I see the bird on...
What's the problem?
Oh, someone has sent one in.
This is from Captain Birdseye.
Are you hungry, my honey?
Aye, aye, Captain Birdseye.
I'll sing you a song, a song of the sea.
Birds and fish fingers.
Wouldn't you like some fish fingers, you big old dog, Captain Birdseye?
Or a fish peg, maybe, for Captain Birdseye.
For people not in Australia, that is an iconic TV ad from back in the day.
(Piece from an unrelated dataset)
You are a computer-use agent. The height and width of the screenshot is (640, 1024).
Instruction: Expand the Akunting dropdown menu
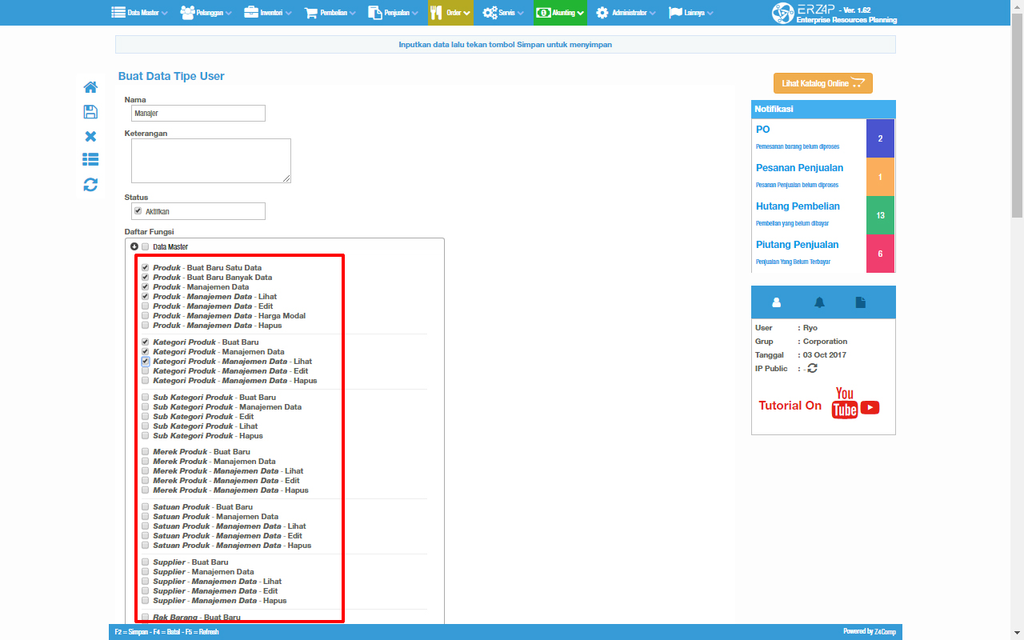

And they were literally like in a, like the set was like a proper bottom of a pirate ship.
It was fucking awesome.
Can I stab you with me sword?
Your meat sword.
A pork sword.
Do they have pork in the ocean?
Probably not.
Probably not.
I think that's from pigs.
A pork sword.
Do they have pork in the ocean?
Probably not.
Probably not.
I think that's from pigs.
Ah!
Arr!
A bit of a curve in your hook.
Go around the corner.
Arr! Can I dock me ship in your port?
You can, but it's very expensive.
Docking fees are astronomical.
Oh, I can't see one of your eyes.
Can you show me your brown eye instead?
That is Australian slang for butthole.
That is Australian slang for butthole.
Have you tidied up down there?
Am I going to have to scrape off a few barnacles?
Hey, Ryan, got wood and leg?
Walk on my plank.
Oh.
This is if the ship is sinking.
Okay, great.
Yep.
And this also works as a Titanic joke.
Oh, okay.
If we ever did things you can say Titanic.
Well, I'll write it down.
Write it down.
We'll do it next week. Yeah.
Oh, the ship isn't the only thing going down tonight.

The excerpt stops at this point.